By analyzing existing cross correlation between Texas Roadhouse and NexGen Energy, you can compare the effects of market volatilities on Texas Roadhouse and NexGen Energy and check how they will diversify away market risk if combined in the same portfolio for a given time horizon. You can also utilize pair trading strategies of matching a long position in Texas Roadhouse with a short position of NexGen Energy. Check out your portfolio center.
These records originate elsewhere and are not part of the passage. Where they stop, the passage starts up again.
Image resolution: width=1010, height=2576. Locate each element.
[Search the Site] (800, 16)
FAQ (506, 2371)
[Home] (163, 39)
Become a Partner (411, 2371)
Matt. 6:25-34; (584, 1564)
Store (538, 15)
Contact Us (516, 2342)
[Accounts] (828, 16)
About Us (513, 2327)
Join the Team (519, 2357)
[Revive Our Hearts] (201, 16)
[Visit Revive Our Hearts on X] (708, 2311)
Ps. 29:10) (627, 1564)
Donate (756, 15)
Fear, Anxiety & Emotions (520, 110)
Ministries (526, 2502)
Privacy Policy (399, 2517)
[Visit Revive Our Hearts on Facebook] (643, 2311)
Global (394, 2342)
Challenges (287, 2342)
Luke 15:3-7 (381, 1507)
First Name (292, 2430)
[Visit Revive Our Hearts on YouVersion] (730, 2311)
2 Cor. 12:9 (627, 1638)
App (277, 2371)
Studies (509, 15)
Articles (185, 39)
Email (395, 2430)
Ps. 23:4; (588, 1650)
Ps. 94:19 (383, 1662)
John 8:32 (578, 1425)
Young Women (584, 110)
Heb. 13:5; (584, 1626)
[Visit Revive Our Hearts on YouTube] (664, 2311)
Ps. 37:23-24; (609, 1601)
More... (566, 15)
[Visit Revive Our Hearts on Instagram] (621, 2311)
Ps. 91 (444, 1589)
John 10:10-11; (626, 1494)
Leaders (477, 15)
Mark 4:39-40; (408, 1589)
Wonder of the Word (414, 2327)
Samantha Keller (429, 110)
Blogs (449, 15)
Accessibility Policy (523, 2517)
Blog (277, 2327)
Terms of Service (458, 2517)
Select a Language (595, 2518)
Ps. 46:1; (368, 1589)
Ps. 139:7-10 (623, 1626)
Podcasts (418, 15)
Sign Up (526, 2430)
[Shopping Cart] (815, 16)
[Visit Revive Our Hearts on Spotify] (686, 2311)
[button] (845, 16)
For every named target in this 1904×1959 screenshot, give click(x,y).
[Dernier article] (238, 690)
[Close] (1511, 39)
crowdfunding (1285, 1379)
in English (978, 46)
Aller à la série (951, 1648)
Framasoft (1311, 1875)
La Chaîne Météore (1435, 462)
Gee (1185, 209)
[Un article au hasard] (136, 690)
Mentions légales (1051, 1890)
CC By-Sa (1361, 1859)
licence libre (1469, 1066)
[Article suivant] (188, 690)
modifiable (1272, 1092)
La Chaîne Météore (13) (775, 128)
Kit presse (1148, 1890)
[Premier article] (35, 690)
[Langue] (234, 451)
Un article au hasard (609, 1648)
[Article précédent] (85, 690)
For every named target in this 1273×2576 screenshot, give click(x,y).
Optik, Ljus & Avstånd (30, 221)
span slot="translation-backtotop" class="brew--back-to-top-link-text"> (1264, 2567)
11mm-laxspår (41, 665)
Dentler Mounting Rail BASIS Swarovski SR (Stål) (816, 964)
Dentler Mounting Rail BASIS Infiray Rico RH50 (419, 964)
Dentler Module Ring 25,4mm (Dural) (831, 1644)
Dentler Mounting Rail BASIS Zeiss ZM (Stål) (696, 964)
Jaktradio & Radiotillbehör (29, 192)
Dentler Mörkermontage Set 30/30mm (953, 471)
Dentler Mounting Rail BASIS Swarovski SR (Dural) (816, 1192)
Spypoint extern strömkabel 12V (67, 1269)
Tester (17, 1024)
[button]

Please also check ongoing floating volatility patterns of Texas Roadhouse and NexGen Energy.
Diversification Opportunities for Texas Roadhouse and NexGen Energy
0.87 | Correlation Coefficient |
Very poor diversification
The 3 months correlation between Texas and NexGen is 0.87. Overlapping area represents the amount of risk that can be diversified away by holding Texas Roadhouse and NexGen Energy in the same portfolio, assuming nothing else is changed. The correlation between historical prices or returns on NexGen Energy and Texas Roadhouse is a relative statistical measure of the degree to which these equity instruments tend to move together. The correlation coefficient measures the extent to which returns on Texas Roadhouse are associated (or correlated) with NexGen Energy. Values of the correlation coefficient range from -1 to +1, where. The correlation of zero (0) is possible when the price movement of NexGen Energy has no effect on the direction of Texas Roadhouse i.e., Texas Roadhouse and NexGen Energy go up and down completely randomly.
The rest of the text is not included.